Applauding the Bootylicious Feminism of Beyonce and Josephine Baker
While she was a sensation in Europe, American critics were absolutely appalled by Baker’s provocative, skin-baring routines. In 1936, she returned to the States to star in the Ziegfield Follies and the New York Times branded her a “Negro wench.” Heartbroken and shattered by the negative press, Baker went back to Europe. She served France in World War II as a spy and a sub-lieutenant in the Women’s Auxiliary Air Force. She also adopted a band of children affectingly referred to as “The Rainbow Tribe.” Baker’s political activism and her bohemian lifestyle were seen as mutually exclusive, yet it was her refusal to become a wilting flower that made her worthy of stardom. Later in life, the entertainer became the only woman to speak at the March on Washington.
Both Beyonce and Josephine Baker’s career are inevitably tied to race and therein lies the Catch-22 of their sexuality. Why is a woman’s appreciation for her body and her astronomical levels of self-confidence painted as indecency and immorality? We want to simultaneously frown upon and marvel at the exhibitionism of pop stars. Not only does Beyonce’s support of feminism lead to a backlash policing her choices as a woman, but as a black woman.
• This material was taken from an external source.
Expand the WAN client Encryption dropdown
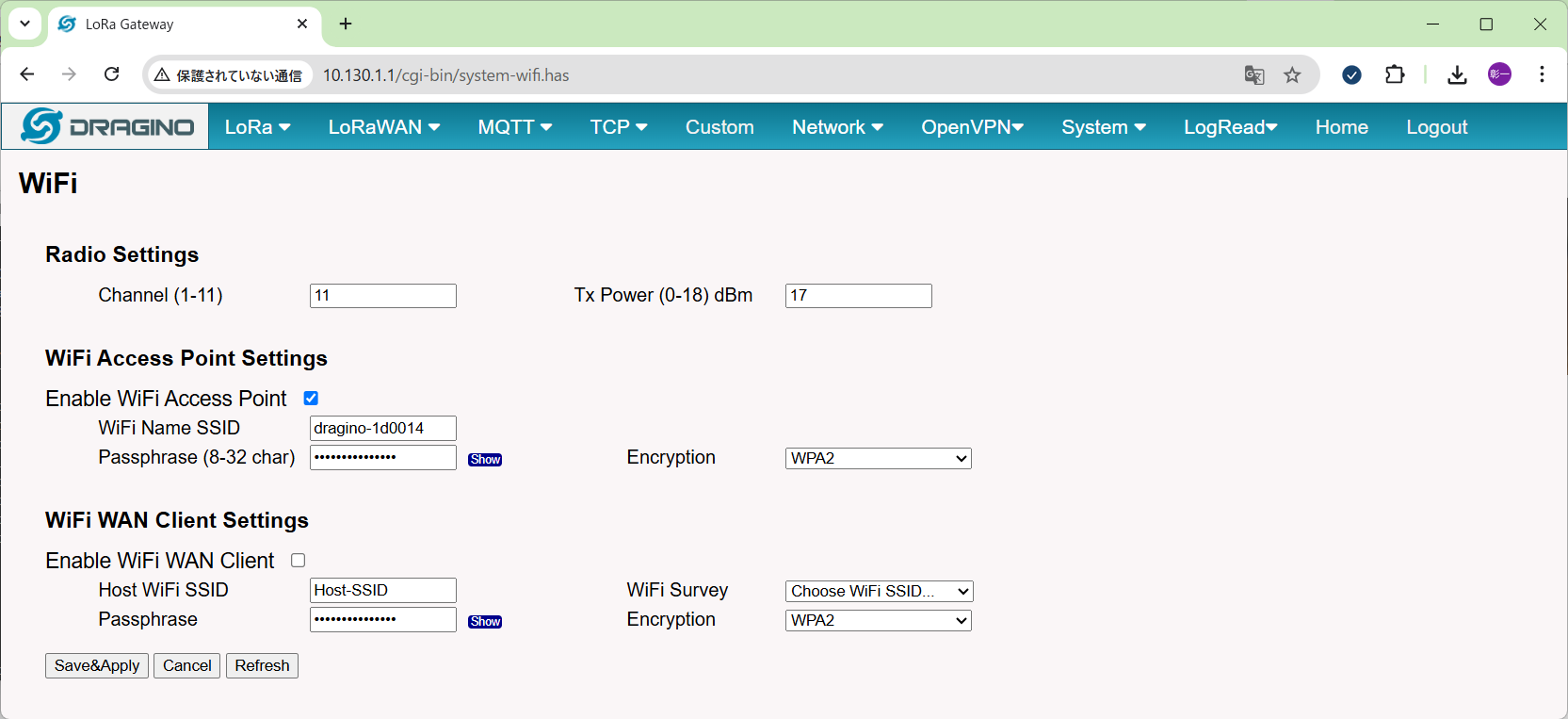 pos(878,620)
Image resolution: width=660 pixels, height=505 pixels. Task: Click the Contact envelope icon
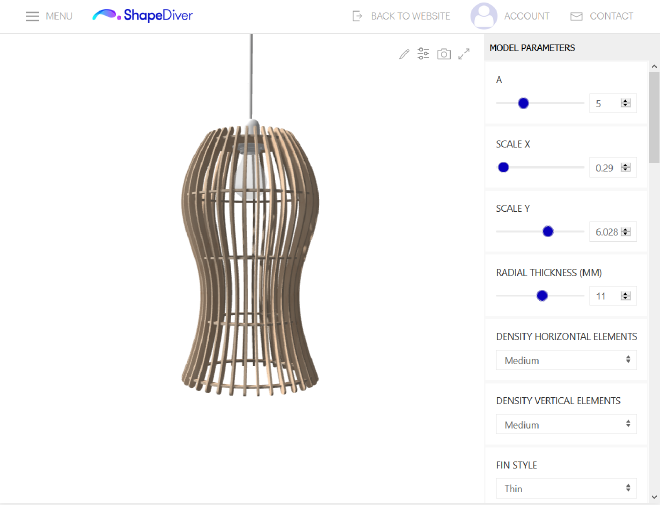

Recently, I was at a party and started talking with a young, liberal, middle-class white man about feminist politics and pop stars. He compared Beyonce’s scantily-clad dance routines to Sarah Baartman, claiming that her image was a modern, self-inflicted version of the “Hottentot Venus.” He was incredibly taken aback when I pointed out that Beyonce has something that Baartman never had: agency. Baartman was brought to the Western world as chattel, as a piece of property meant for public exhibition, like the main attraction at a freak show. English men and women marveled at her “unusual anatomy,” robbing Baartman of her rightful humanity, reducing her to her anatomy. His analogy completely dismissed the history attached to Baartman, as he equated the showing of skin as fetishization.